The QVMC physical therapy department, now located downtown, and Sageview Clinic will not be scheduling patients for one to two days prior to the move. Sageview will reopen May 21; physical therapy opens its doors in its new space May 22.
The process of familiarizing employees with the new place starts in mid-April, Kunkel said.
“We’re treating every single employee, whether they’ve worked here for six months or whether they’ve worked here 20 years, as a new employee because they haven’t worked in that building. Every employee gets onboarded and oriented to the new building as well as their department,” Kunkel said.
Everything is an adjustment, he said.
“There’s training that everybody needs, all the fire (and) life safety drills, the code drills and all that kind of stuff,” he said. “(In the new building) the fire alarms are going to sound different.
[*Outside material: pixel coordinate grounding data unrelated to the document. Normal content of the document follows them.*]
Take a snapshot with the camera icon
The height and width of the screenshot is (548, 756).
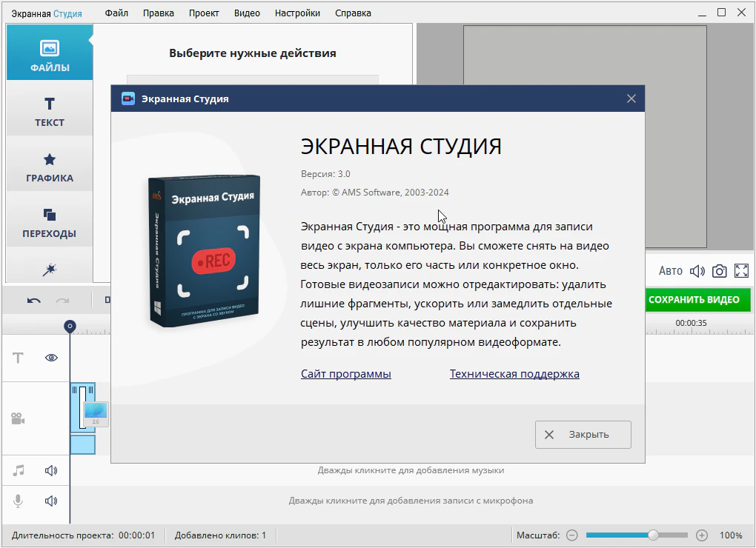(x=719, y=271)

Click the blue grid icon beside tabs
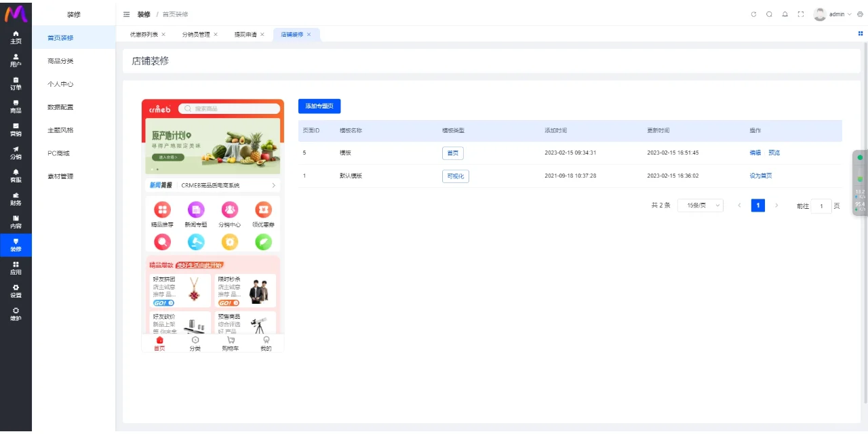pos(861,33)
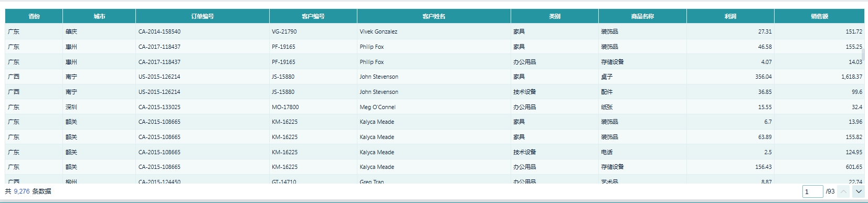Sort by 利润 column header
Image resolution: width=868 pixels, height=203 pixels.
coord(731,16)
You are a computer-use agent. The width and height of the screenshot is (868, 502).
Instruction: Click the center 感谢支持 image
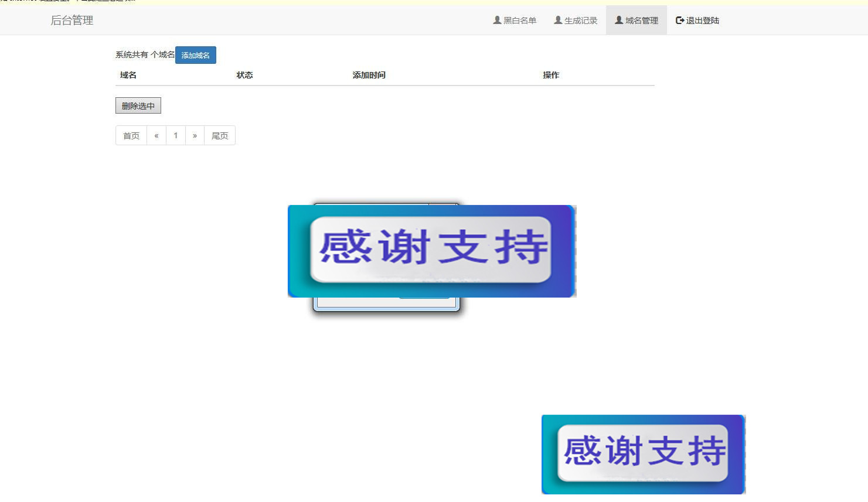431,251
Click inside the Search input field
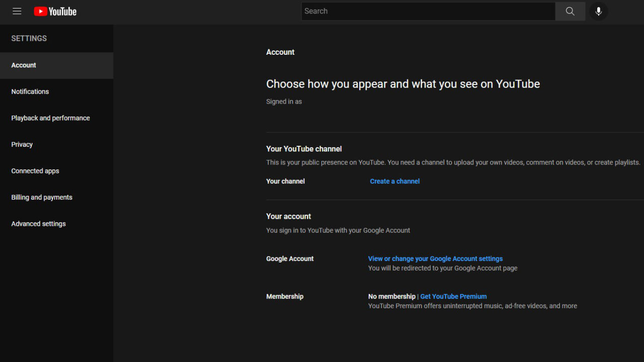The image size is (644, 362). (428, 11)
Where you go when the fire alarm (sounds) is going to be different.”
Training will start with a scavenger hunt for employees, asking them to find objects scattered throughout the building. The second phase is getting familiar with patient care.
“We’ve identified 15 or 20 different patient workflows that represent the majority of the patients they see. We physically have a volunteer who (represents) the patient. They show up (and) we run through you through the whole process as if that’s (the necessary treatment),” Kunkel said. “We’ve got that for emergency patients (and) we’ve got that for inpatients.”
The Quincy hospital is part of a network of emergency service providers, and the hospital is new to them, too. Kunkel said that’s factored into the training.
“We will have times when the helicopter is here,” he said. “Because we want to practice the arrival and getting somebody transferred out on the helicopter. And we’re doing the same with the EMS folks. It’s not just in the building, but it’s also these relationships that we have, and making sure those work and are functional.”